§ EXERCISE BRIEF:
Write these lines as a numbered list, skipping any blank lines, starting with the line that contains "Our Services (255, 33)" and going on through the line that contains "Our Culture (246, 9)".

§ MATERIAL SUPPLIED:

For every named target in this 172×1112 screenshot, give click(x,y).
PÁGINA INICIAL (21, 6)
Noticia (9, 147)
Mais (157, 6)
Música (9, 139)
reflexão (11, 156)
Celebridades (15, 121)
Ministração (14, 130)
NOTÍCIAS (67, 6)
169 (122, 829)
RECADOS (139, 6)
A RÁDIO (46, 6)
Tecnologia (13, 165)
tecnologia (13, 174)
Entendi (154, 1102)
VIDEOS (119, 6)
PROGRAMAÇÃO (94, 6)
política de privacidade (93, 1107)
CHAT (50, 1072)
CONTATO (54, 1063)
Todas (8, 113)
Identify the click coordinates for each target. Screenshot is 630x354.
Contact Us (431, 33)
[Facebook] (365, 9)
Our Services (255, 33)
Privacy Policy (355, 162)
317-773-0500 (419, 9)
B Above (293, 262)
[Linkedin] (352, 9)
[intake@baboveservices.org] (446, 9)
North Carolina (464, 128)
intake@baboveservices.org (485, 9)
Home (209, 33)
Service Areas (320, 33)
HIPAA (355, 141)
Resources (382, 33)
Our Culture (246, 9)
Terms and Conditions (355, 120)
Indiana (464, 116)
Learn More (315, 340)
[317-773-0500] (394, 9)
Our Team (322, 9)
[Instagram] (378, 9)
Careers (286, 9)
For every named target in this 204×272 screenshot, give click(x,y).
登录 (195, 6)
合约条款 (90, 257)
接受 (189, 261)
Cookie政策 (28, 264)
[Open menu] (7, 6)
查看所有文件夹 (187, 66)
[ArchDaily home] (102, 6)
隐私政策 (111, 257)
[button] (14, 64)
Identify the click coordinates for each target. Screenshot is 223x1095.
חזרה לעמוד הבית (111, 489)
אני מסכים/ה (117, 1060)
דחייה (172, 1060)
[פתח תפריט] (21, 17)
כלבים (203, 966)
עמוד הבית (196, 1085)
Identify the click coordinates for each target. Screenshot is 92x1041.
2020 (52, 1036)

§ WORKED ANSWER:
1. Our Services (255, 33)
2. Privacy Policy (355, 162)
3. 317-773-0500 (419, 9)
4. B Above (293, 262)
5. [Linkedin] (352, 9)
6. [intake@baboveservices.org] (446, 9)
7. North Carolina (464, 128)
8. intake@baboveservices.org (485, 9)
9. Home (209, 33)
10. Service Areas (320, 33)
11. HIPAA (355, 141)
12. Resources (382, 33)
13. Our Culture (246, 9)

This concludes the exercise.